Text and element pointing data
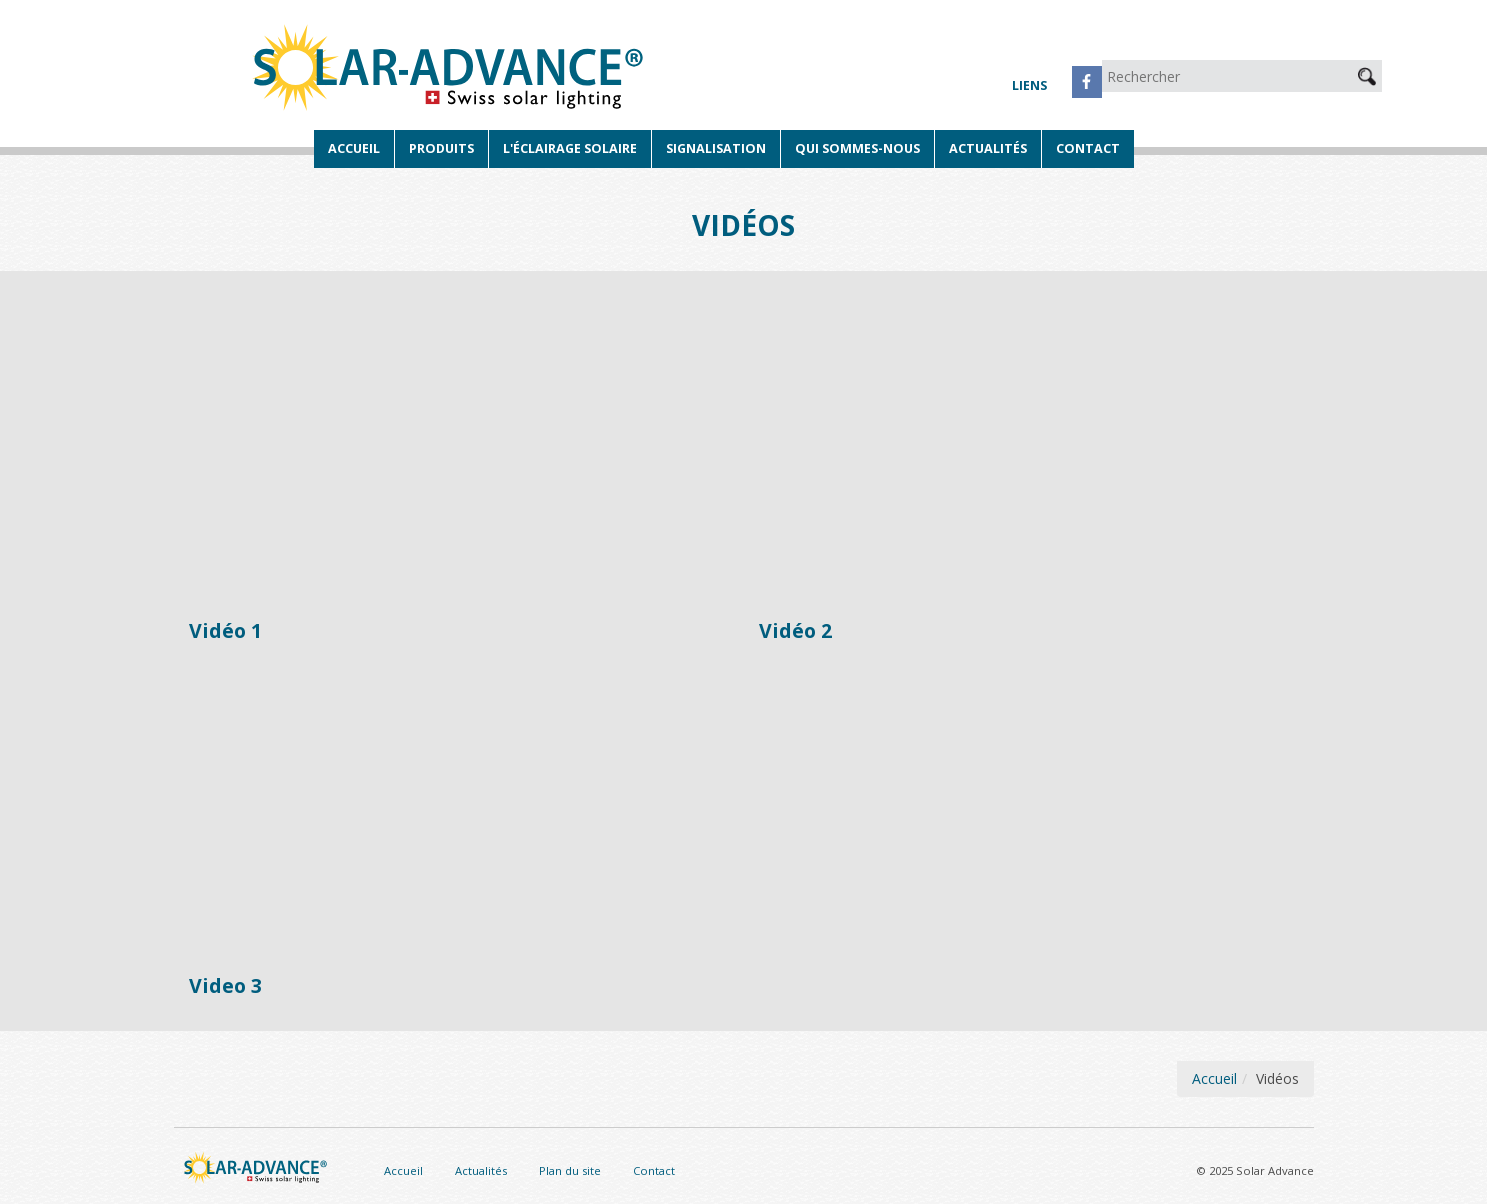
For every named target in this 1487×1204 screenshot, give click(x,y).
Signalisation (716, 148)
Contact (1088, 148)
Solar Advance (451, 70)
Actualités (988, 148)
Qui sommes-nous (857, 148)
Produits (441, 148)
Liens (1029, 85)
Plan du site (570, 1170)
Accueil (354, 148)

**Problem**.
Switch "screenshot" to "capture" everywhere in the data above and write out its lines again with nothing else changed, leaving the pictures out.

**Exercise output**.
For every named target in this 1487×1204 capture, give click(x,y).
Signalisation (716, 148)
Contact (1088, 148)
Solar Advance (451, 70)
Actualités (988, 148)
Qui sommes-nous (857, 148)
Produits (441, 148)
Liens (1029, 85)
Plan du site (570, 1170)
Accueil (354, 148)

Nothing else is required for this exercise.